◆ Task requirements ◆
Reproduce the rows starting at the line that contains "Image resolution: width=1201" and ending at the line that contains "pyautogui.click(x=171, y=190)", swapping "View buyer" for "View seller" and leaving everything else unchanged.

◆ Stored data ◆

-- -- --

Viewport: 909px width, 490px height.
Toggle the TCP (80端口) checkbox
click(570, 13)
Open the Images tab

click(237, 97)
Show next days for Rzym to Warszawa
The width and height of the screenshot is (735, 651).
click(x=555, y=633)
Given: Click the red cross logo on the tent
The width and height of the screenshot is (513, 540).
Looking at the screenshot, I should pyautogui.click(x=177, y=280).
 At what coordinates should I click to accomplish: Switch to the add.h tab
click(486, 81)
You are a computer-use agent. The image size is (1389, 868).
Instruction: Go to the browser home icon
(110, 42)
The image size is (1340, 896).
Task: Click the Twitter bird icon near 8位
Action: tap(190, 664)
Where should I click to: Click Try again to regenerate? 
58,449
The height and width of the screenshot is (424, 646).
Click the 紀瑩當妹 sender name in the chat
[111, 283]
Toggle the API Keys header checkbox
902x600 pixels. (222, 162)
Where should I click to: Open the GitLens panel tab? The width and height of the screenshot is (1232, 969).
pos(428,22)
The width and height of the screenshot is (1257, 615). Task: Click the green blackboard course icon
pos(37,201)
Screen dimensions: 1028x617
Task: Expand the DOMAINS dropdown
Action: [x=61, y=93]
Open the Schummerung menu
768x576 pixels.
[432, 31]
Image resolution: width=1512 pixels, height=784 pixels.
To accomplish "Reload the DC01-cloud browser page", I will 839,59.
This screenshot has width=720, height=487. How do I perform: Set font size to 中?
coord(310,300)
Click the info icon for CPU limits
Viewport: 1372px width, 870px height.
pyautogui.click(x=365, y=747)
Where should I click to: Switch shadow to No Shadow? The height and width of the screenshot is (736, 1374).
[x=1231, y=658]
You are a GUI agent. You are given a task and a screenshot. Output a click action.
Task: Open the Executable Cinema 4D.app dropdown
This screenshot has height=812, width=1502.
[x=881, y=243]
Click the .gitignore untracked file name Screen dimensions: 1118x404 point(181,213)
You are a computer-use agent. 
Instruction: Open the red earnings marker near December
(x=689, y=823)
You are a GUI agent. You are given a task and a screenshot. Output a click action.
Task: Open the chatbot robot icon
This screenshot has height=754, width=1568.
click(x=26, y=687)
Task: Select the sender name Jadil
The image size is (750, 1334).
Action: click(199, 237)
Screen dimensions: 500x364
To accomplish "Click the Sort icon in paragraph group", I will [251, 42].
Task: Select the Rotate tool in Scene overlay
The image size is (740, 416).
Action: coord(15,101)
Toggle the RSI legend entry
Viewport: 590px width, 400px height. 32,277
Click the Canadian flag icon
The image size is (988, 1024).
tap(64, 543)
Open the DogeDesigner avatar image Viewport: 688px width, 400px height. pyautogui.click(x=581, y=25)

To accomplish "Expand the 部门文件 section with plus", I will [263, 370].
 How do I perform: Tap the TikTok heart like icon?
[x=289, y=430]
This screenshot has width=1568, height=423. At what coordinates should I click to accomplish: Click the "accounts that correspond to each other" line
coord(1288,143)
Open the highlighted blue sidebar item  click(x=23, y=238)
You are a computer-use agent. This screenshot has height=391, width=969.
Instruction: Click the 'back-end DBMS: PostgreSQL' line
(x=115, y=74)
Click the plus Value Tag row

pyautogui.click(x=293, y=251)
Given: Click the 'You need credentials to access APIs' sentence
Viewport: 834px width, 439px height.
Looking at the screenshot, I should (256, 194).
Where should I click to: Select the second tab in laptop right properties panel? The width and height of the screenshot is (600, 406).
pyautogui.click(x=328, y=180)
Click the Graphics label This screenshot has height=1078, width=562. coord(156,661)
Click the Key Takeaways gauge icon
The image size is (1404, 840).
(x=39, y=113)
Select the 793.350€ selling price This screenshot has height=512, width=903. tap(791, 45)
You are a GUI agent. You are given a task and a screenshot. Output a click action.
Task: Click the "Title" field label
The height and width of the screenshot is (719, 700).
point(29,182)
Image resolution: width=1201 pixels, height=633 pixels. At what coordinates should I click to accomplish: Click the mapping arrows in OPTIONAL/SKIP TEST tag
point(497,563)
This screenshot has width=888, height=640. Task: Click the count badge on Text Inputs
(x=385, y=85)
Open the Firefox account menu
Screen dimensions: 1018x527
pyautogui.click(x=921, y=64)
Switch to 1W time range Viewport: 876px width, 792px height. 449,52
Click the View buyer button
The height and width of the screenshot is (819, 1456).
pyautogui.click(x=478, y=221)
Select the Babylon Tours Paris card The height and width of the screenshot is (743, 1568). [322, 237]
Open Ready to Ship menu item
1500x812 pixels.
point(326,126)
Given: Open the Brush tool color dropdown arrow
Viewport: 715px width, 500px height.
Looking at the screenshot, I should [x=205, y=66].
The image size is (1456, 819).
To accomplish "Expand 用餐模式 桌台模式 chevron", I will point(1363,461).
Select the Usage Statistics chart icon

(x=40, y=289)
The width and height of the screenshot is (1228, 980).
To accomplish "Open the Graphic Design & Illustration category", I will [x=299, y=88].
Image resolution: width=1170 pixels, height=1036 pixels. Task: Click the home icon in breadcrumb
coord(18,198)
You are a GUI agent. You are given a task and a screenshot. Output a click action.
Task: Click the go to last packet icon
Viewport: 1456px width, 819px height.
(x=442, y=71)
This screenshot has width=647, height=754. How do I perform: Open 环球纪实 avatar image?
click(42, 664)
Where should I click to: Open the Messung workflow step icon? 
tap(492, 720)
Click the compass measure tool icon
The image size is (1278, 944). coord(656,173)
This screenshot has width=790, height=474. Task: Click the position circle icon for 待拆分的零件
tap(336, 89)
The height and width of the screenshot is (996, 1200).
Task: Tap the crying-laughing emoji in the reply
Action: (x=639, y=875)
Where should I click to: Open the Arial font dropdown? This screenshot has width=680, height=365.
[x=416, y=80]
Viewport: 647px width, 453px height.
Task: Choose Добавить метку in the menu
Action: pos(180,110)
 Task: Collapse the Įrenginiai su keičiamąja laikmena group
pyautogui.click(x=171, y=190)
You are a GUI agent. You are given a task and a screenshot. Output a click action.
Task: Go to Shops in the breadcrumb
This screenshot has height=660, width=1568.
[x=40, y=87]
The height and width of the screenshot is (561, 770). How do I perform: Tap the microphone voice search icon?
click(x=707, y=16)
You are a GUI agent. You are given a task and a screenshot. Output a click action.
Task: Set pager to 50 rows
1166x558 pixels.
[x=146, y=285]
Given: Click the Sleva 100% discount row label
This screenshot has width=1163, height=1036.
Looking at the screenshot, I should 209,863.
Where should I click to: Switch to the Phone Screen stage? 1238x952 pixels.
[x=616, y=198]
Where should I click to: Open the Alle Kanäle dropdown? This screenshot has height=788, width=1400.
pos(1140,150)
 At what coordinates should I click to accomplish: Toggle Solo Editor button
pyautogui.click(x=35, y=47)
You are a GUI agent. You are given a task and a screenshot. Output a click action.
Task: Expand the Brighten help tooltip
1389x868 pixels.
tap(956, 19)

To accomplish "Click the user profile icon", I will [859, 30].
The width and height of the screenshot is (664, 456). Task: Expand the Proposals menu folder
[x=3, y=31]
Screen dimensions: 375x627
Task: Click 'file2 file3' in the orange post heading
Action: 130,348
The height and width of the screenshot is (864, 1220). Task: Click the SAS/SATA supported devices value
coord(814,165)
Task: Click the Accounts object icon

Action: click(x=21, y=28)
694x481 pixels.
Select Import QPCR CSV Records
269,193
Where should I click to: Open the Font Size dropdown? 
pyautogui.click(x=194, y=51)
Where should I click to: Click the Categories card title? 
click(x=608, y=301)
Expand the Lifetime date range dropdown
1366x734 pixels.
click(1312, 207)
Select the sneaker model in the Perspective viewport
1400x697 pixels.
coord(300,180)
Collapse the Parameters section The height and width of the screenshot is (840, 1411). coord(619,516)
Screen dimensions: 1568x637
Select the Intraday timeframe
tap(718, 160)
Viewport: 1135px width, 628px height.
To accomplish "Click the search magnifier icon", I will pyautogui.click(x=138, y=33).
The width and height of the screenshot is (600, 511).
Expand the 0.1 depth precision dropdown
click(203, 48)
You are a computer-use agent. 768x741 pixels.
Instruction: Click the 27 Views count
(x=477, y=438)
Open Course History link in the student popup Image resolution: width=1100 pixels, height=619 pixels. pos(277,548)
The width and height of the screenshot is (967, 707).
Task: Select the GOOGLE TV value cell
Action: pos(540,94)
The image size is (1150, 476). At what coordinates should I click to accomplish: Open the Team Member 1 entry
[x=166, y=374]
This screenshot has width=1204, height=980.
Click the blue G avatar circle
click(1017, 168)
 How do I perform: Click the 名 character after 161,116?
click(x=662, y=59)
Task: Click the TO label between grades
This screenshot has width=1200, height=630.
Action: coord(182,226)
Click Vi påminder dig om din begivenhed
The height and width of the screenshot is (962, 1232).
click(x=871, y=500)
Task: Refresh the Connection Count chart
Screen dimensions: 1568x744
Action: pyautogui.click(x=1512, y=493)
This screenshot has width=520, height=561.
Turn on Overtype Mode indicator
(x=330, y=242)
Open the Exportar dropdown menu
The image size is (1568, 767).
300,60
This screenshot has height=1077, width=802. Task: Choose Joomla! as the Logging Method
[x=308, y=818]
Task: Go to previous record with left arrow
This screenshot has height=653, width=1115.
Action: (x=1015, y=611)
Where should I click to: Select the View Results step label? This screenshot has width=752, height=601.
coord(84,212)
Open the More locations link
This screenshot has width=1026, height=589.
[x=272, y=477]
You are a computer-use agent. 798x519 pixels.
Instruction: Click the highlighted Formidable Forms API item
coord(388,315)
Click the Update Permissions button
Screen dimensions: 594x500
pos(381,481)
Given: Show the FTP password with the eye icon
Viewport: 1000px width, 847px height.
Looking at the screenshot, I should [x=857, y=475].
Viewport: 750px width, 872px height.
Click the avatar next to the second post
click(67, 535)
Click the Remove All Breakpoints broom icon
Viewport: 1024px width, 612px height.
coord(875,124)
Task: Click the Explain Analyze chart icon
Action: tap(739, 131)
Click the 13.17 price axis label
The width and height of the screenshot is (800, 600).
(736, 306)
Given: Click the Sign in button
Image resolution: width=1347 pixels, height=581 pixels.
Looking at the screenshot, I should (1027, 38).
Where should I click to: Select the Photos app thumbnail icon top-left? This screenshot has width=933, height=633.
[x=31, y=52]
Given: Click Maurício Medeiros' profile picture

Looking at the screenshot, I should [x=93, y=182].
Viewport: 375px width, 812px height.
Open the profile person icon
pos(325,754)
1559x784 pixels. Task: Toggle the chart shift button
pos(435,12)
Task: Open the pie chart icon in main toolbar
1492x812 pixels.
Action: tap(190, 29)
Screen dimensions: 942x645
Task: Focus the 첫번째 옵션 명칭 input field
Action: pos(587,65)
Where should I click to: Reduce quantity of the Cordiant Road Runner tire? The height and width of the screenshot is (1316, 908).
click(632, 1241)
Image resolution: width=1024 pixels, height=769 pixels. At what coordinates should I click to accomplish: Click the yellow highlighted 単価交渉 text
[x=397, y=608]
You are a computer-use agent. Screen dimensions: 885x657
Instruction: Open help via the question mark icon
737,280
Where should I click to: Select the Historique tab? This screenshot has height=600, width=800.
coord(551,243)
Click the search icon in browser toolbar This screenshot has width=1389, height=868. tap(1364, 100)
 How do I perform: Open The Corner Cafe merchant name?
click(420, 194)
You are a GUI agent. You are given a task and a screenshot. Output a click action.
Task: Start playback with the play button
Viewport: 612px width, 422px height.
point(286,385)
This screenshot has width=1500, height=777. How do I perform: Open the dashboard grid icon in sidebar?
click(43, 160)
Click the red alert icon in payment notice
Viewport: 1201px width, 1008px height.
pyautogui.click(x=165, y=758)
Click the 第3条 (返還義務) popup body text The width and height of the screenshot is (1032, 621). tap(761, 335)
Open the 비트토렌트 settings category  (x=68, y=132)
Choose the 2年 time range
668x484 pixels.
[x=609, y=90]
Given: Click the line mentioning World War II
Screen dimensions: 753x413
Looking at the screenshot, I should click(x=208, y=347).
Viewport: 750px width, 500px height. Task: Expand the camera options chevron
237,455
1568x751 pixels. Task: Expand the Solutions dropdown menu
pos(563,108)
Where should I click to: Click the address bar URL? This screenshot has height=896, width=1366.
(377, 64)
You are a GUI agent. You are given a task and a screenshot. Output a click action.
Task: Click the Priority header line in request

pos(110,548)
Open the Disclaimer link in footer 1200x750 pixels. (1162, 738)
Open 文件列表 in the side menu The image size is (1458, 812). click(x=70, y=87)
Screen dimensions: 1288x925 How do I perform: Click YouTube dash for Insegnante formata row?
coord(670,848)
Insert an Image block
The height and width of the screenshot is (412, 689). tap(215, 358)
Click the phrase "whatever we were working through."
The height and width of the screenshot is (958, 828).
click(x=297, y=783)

-- -- --

◆ The result ◆
Image resolution: width=1201 pixels, height=633 pixels. At what coordinates should I click to accomplish: Click the mapping arrows in OPTIONAL/SKIP TEST tag
point(497,563)
This screenshot has width=888, height=640. Task: Click the count badge on Text Inputs
(x=385, y=85)
Open the Firefox account menu
Screen dimensions: 1018x527
pyautogui.click(x=921, y=64)
Switch to 1W time range Viewport: 876px width, 792px height. 449,52
Click the View seller button
The height and width of the screenshot is (819, 1456).
pyautogui.click(x=478, y=221)
Select the Babylon Tours Paris card The height and width of the screenshot is (743, 1568). [322, 237]
Open Ready to Ship menu item
1500x812 pixels.
point(326,126)
Given: Open the Brush tool color dropdown arrow
Viewport: 715px width, 500px height.
Looking at the screenshot, I should [x=205, y=66].
The image size is (1456, 819).
To accomplish "Expand 用餐模式 桌台模式 chevron", I will point(1363,461).
Select the Usage Statistics chart icon

(x=40, y=289)
The width and height of the screenshot is (1228, 980).
To accomplish "Open the Graphic Design & Illustration category", I will [x=299, y=88].
Image resolution: width=1170 pixels, height=1036 pixels. Task: Click the home icon in breadcrumb
coord(18,198)
You are a GUI agent. You are given a task and a screenshot. Output a click action.
Task: Click the go to last packet icon
Viewport: 1456px width, 819px height.
(x=442, y=71)
This screenshot has width=647, height=754. How do I perform: Open 环球纪实 avatar image?
click(42, 664)
Where should I click to: Open the Messung workflow step icon? 
tap(492, 720)
Click the compass measure tool icon
The image size is (1278, 944). coord(656,173)
This screenshot has width=790, height=474. Task: Click the position circle icon for 待拆分的零件
tap(336, 89)
The height and width of the screenshot is (996, 1200).
Task: Tap the crying-laughing emoji in the reply
Action: (x=639, y=875)
Where should I click to: Open the Arial font dropdown? This screenshot has width=680, height=365.
[x=416, y=80]
Viewport: 647px width, 453px height.
Task: Choose Добавить метку in the menu
Action: pos(180,110)
 Task: Collapse the Įrenginiai su keičiamąja laikmena group
pyautogui.click(x=171, y=190)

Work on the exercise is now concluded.